La opa de Caixabank sobre BPI ya está en marcha

stop

El regulador portugués registra la opa a 1,134 euros por acción. El banco español prevé recortar 900 empleos durante los próximos tres años y el cierre de 52 oficinas de la entidad lusa

Gonzalo Gortázar, consejero delegado de Caixabank / EFE

Barcelona, 17 de enero de 2017 (08:51 CET)

Este martes por la mañana arranca la oferta pública de adquisición (opa) de Caixabank sobre el portugués BPI. Los accionistas de la entidad lusa tienen tres semanas, hasta el 7 de febrero, para decidir si venden sus acciones al banco español, que ya controla más del 45% del portugués.

Después de que BPI superara el último escollo con la venta de parte de su participación en el angoleño BFA, la Comisión del Mercado de Valores Mobiliarios (CMVM) portuguesa registró este lunes la opa. Lo hizo tras el cierre del mercado y fijando el inicio del periodo de adscripción a la oferta a las 8.30h de la mañana hora local.

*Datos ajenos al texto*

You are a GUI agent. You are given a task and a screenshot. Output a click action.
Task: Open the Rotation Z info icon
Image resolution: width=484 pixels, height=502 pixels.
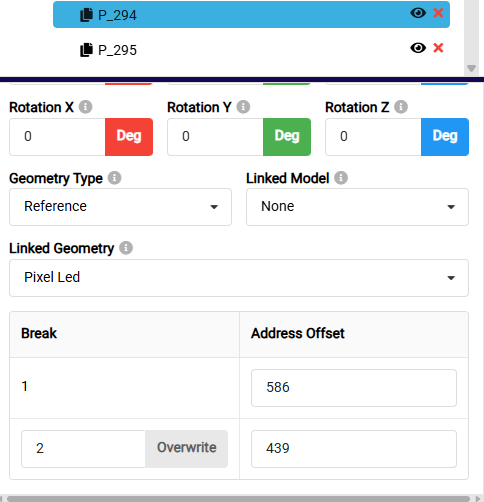(x=401, y=107)
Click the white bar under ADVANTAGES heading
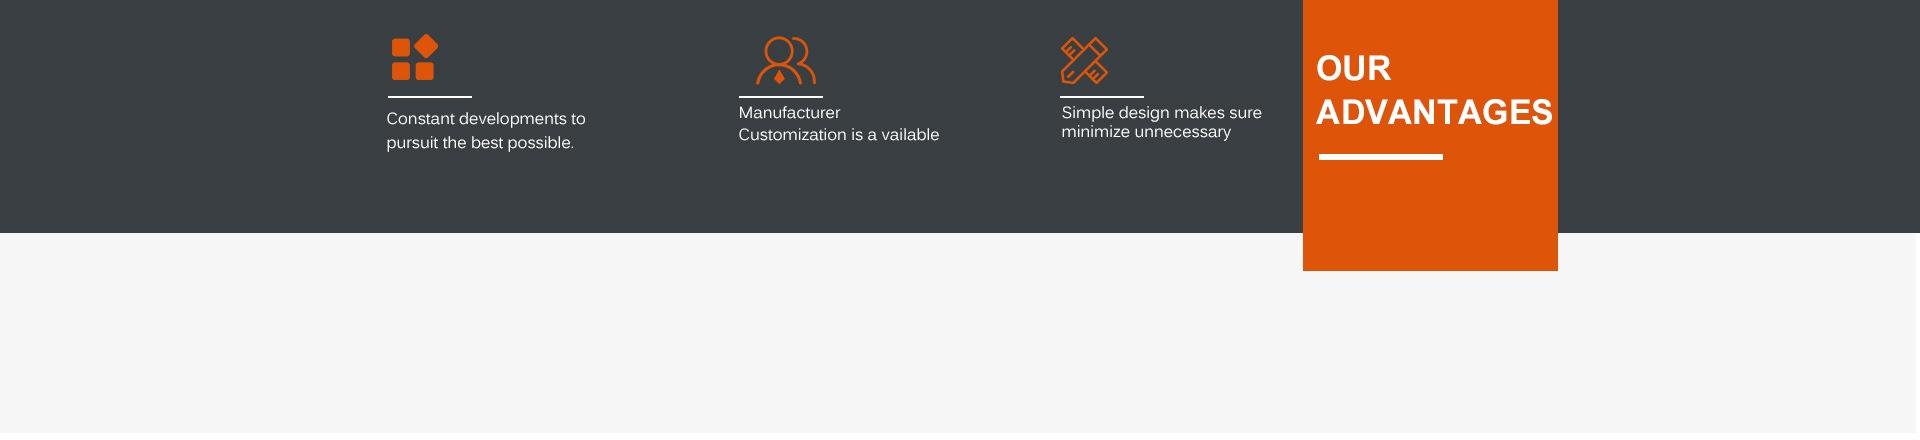This screenshot has width=1920, height=440. 1380,157
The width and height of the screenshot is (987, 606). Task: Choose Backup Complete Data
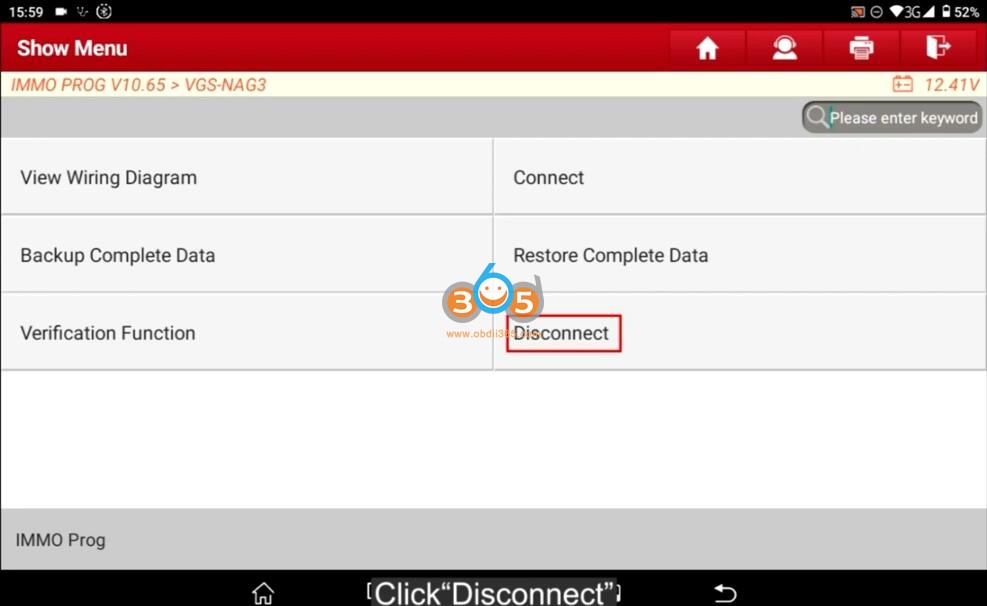[247, 255]
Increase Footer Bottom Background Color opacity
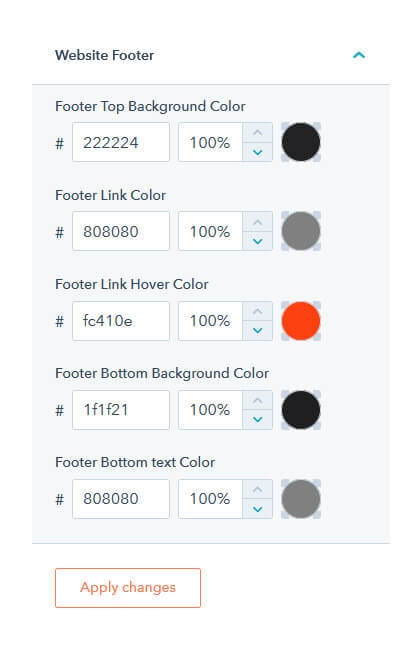 click(x=258, y=400)
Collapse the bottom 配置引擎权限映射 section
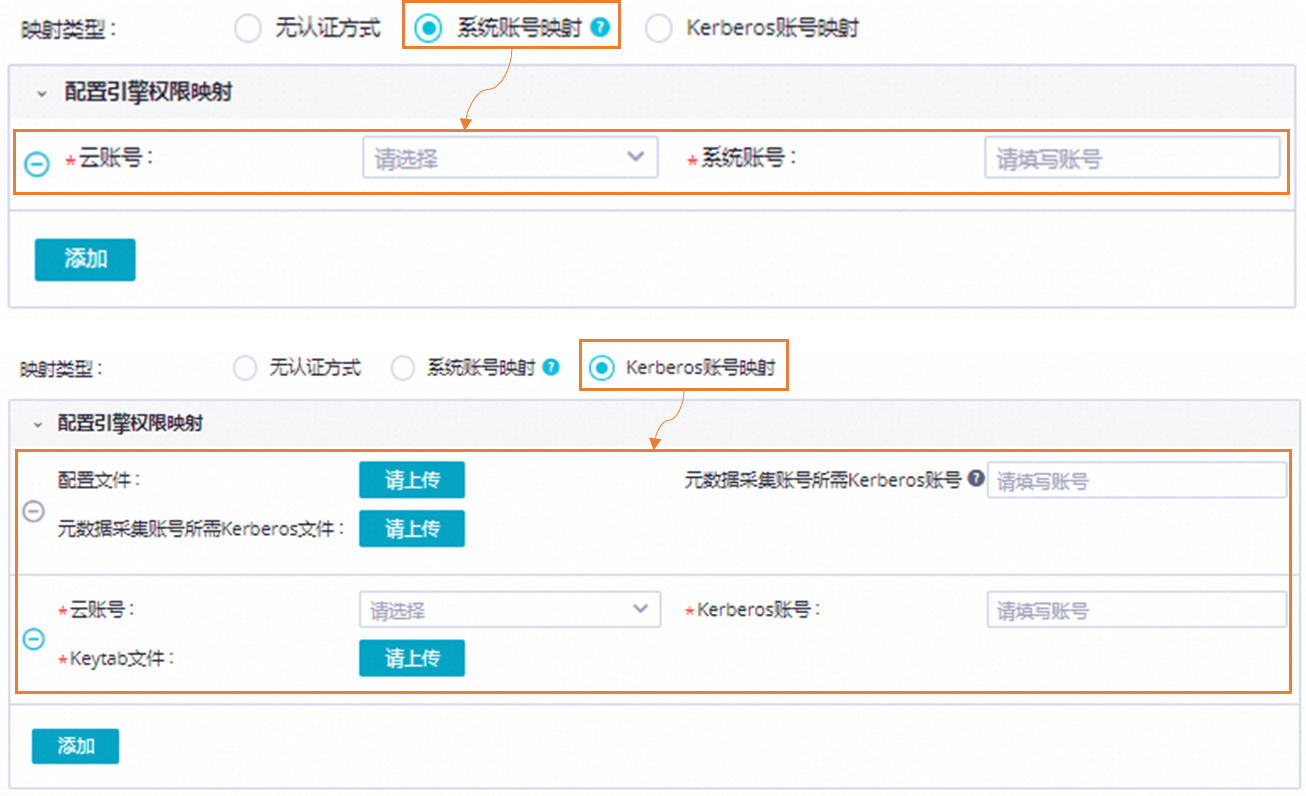The height and width of the screenshot is (796, 1306). coord(40,422)
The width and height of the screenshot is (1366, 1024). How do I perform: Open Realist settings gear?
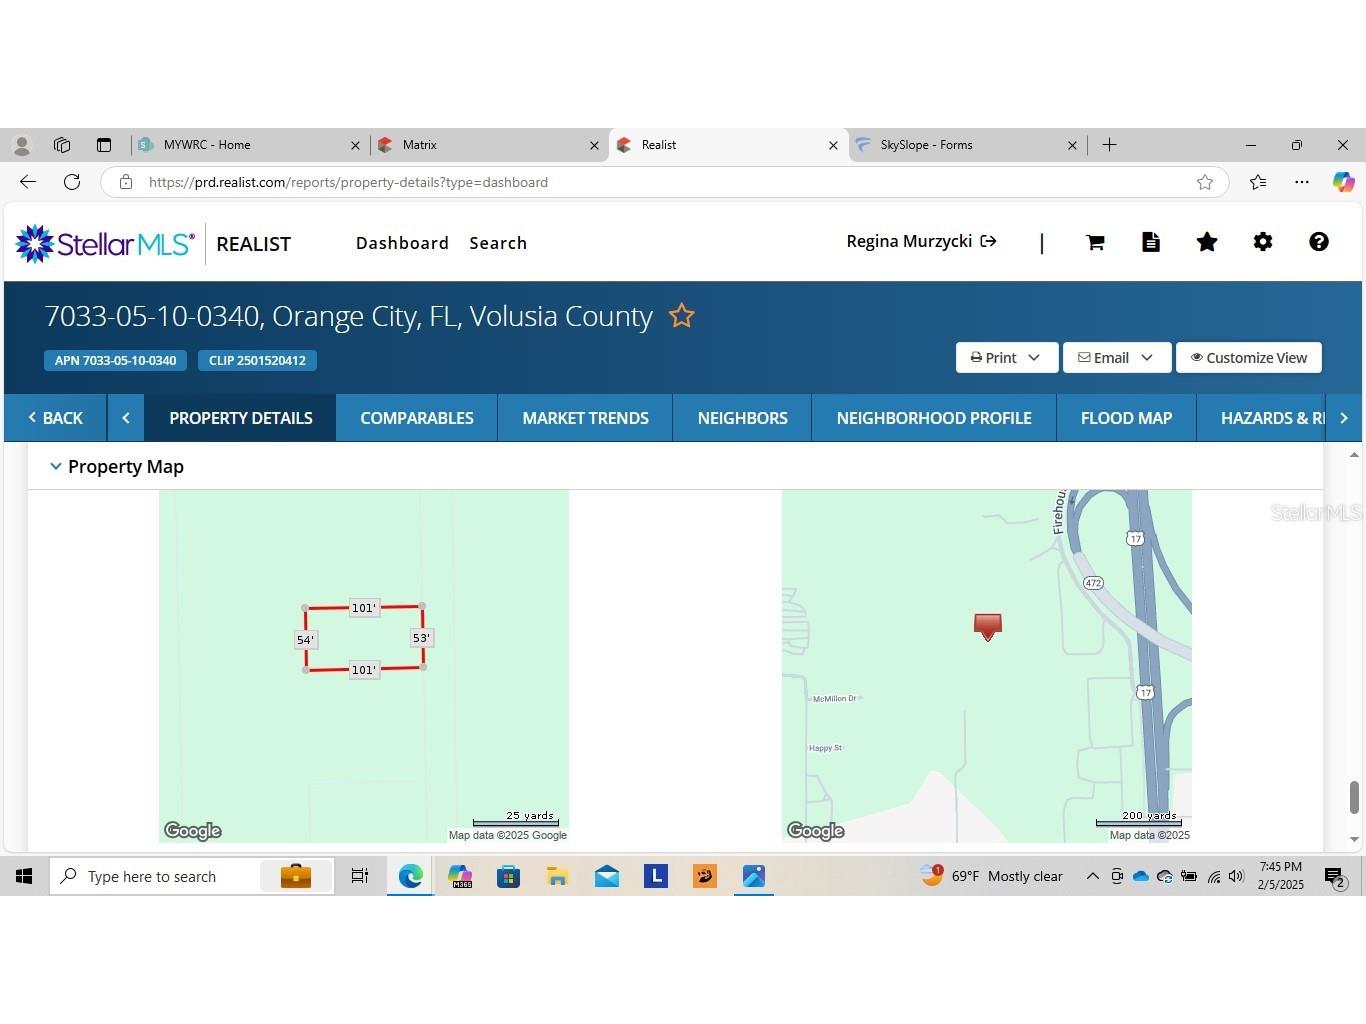1263,242
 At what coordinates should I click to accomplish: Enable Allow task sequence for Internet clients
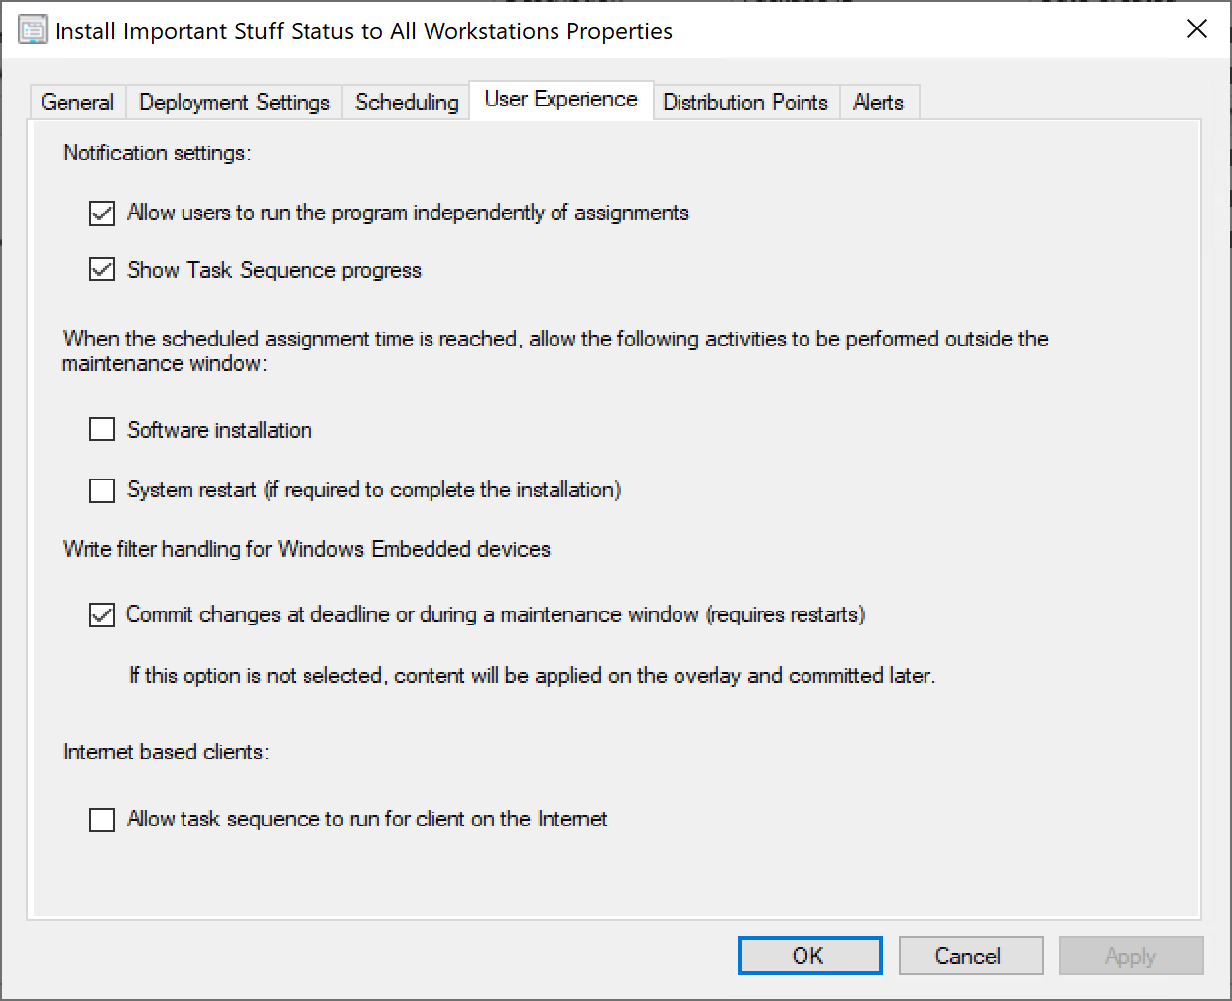click(101, 819)
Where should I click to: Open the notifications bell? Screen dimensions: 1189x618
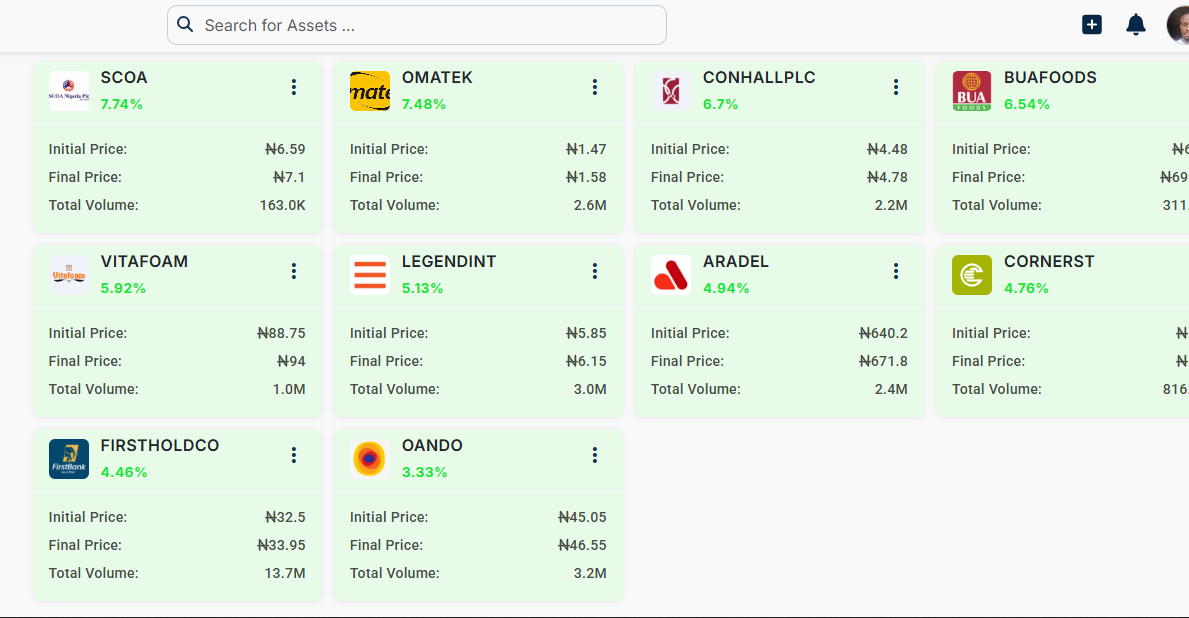coord(1136,25)
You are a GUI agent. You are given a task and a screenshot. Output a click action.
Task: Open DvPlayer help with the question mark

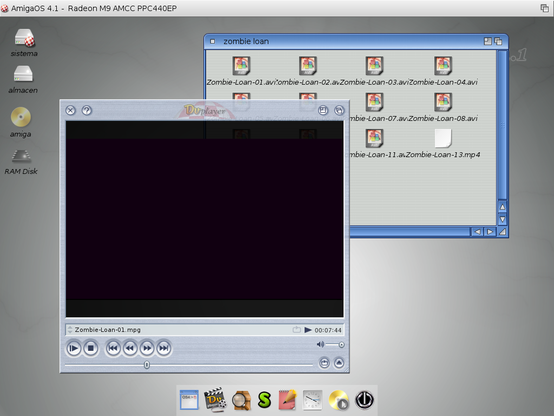(87, 111)
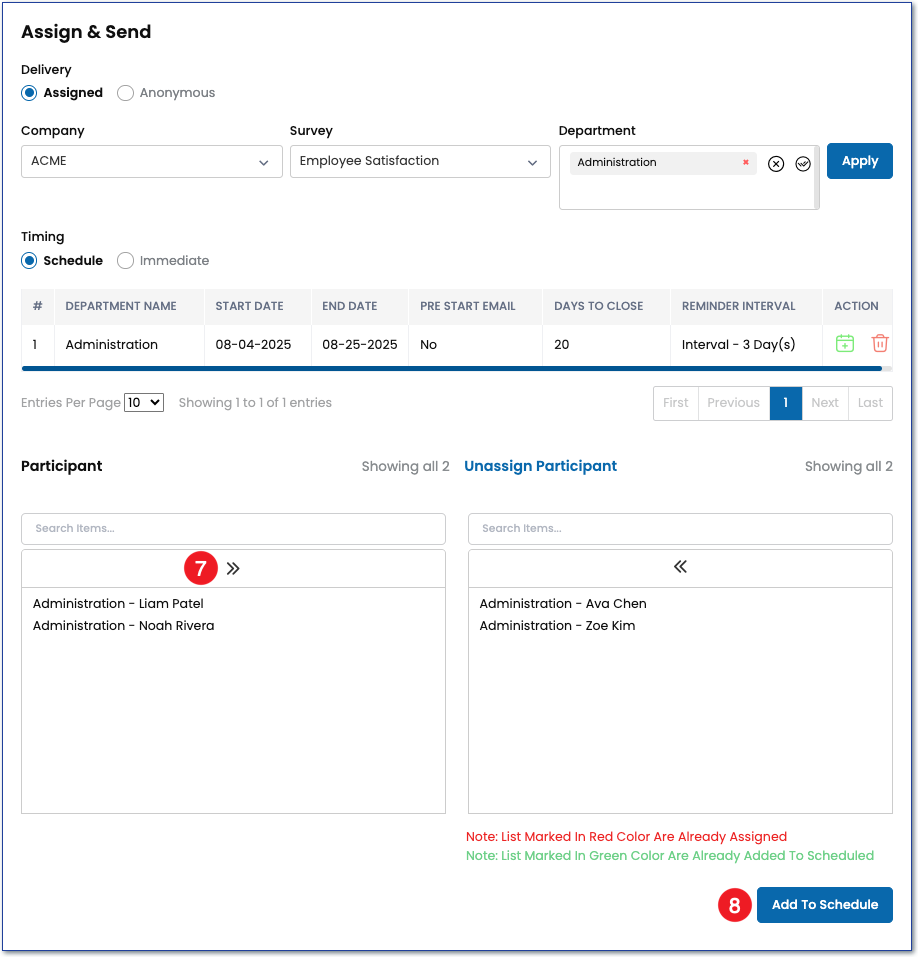918x957 pixels.
Task: Move all unassigned left with double chevron
Action: (x=680, y=567)
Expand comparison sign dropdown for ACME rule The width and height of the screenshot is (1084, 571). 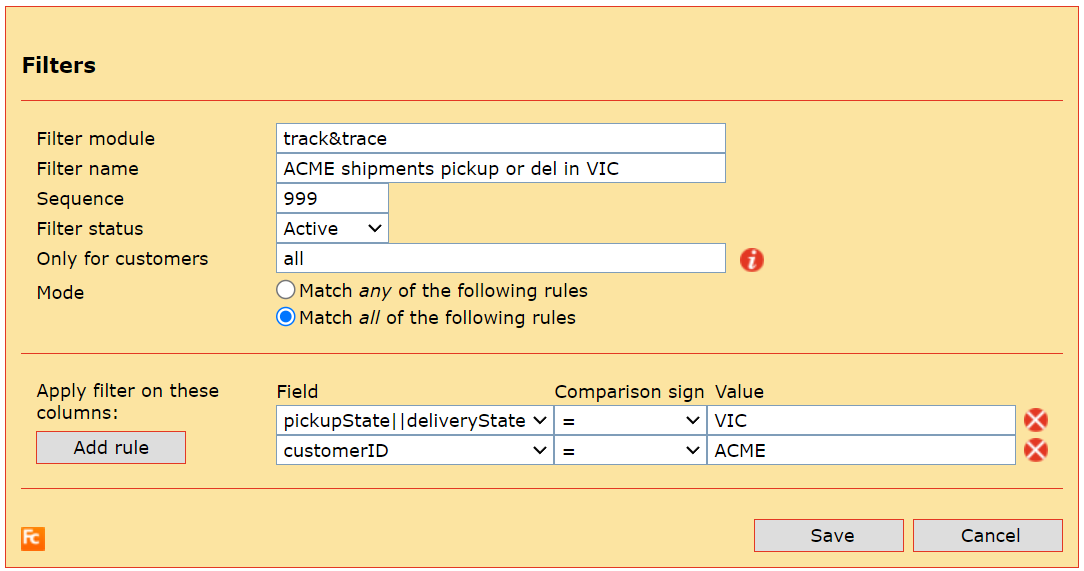[630, 451]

Como anunció Caixabank en septiembre, el precio de la opa es de 1,134 euros por acción, con lo que, si alcanzara el 100% de BPI, el banco que dirige Gonzalo Gortázar tendría que desembolsar unos 900 millones de euros. La cotización de la entidad lusa cerró este lunes en los 1,128 euros, ligeramente por debajo del precio de la opa.    

Si consigue hacerse con el control del banco, el grupo español espera reducir los costes en 84 millones de euros, más de la mitad a través de la disminución de los gastos de personal, aunque no prevé reducir la red comercial.

Entre las medidas de gestión que aplicará Caixabank sobre el entidad lusa figura la reducción de la plantilla y de su red de oficinas. Según el prospecto de la opa enviado al regulador portugués este lunes, dicho recorte afectará a 900 empleados en los próximos tres años. Además, el banco español, siempre que prospere su oferta, prevé cerrar hasta 52 oficinas durante este 2017.
  
Un largo camino    

Caixabank lanzó la opa en abril, tras no llegar a un acuerdo con el segundo accionista de BPI, Isabel Dos Santos, para reducir su exposición a Angola. El banco español puso como condición para la opa que se eliminaran los límites de voto, algo que se consiguió, tras tres intentos, en septiembre.

Cumplida esta condición, quedaban pendientes las autorizaciones administrativas y el último gran escollo: la reducción de su participación en BFA. A principios de año, BPI cerró la venta de un 2% del banco angoleño, con lo que pasó a cumplir con las exigencias del Banco Central Europeo. La opa ya estaba al caer.

Con unos activos valorados en cerca de 40.600 millones de euros al cierre de 2015, el BPI es el quinto banco de Portugal, superado por la estatal Caixa Geral de Depósitos, el Banco Comercial Portugués, el Novo Banco y el Totta, la división lusa del Santander.